» **TASKS TO PERFORM**
1. In the ferrofluid passage, what two quantities are the cluster sizes and distributions given as functions of?
2. Reproduce the ferrofluid passage from "A thorough comparison" up to and including "of a ferrofluid.", swapping "constrained geometries" for "confined geometries".

We investigate the peculiarities brought by the Quasi-2D geometry into the aggregation ferrofluid microstructure in particular in the range of parameters for which the chain-like structures have been observed implicitly or explicitly in 3D experiments, simulations and theoretical models. In difference to previous papers studying aggregates in q2D monolayers, we focus our attention on the detailed analysis and extensive comparison of the results coming from MD simulations with a newly developed theoretical approach, which give us cluster sizes and distributions as functions of the magnetic interaction and area fraction of ferroparticles in monolayers.

A thorough comparison of the predictions of the theory with the values obtained through equilibrium Molecular Dynamic simulations have shown that: in the range of the space of parameters (dipolar coupling), and area fraction in which the theory could be expected to be valid (regions with low number of branched structures), the theory is able to closely predict the simulation results, and allow us to calculate the partition functions for these clusters in constrained geometries and describe the influence of the latter constraints on the entropy of a ferrofluid.

» **SUPPLIED MATERIAL**
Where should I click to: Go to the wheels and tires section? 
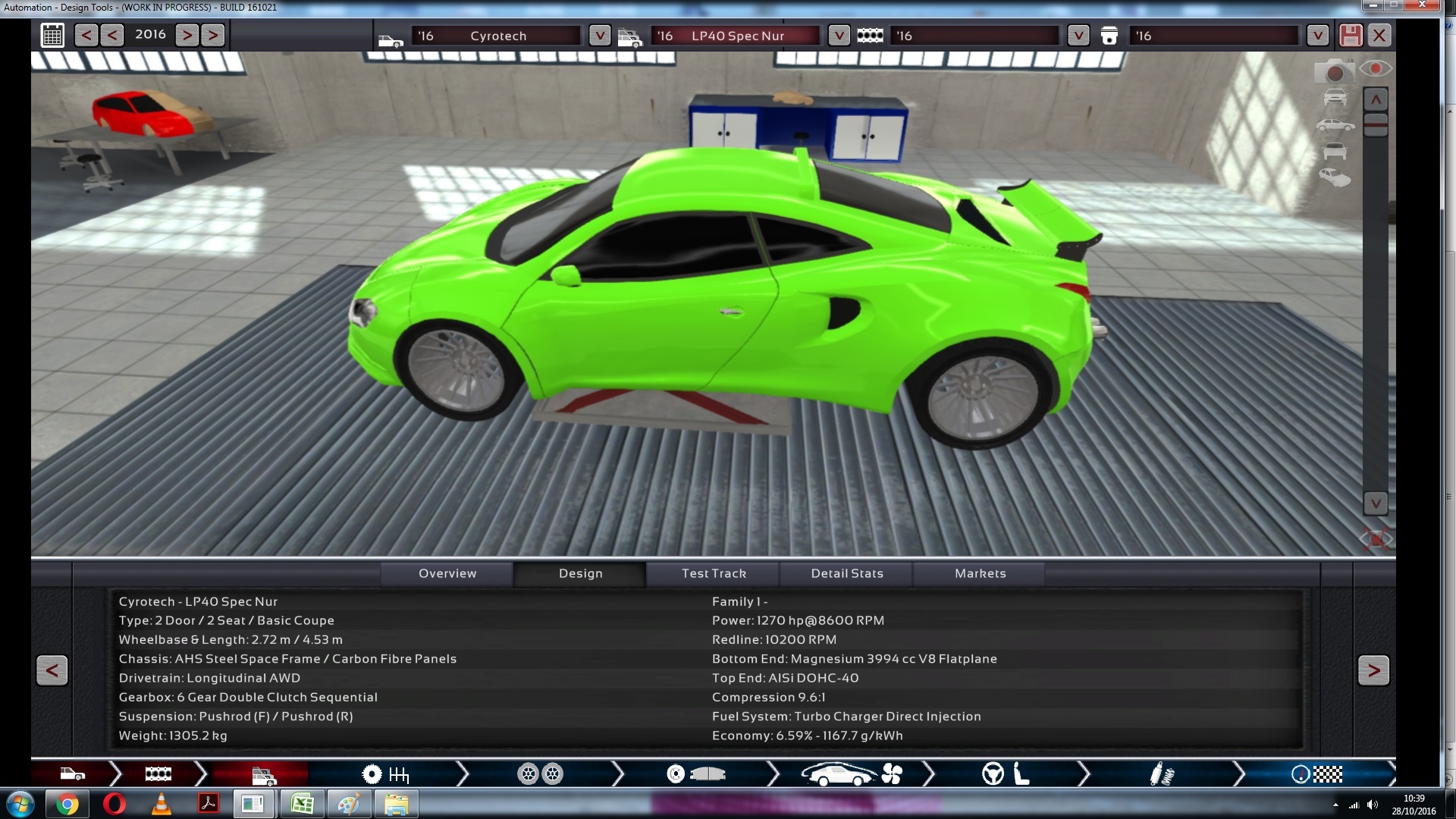pos(540,774)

» **WRITTEN ANSWERS**
1. The magnetic interaction and the area fraction of ferroparticles in monolayers.

2.
A thorough comparison of the predictions of the theory with the values obtained through equilibrium Molecular Dynamic simulations have shown that: in the range of the space of parameters (dipolar coupling), and area fraction in which the theory could be expected to be valid (regions with low number of branched structures), the theory is able to closely predict the simulation results, and allow us to calculate the partition functions for these clusters in confined geometries and describe the influence of the latter constraints on the entropy of a ferrofluid.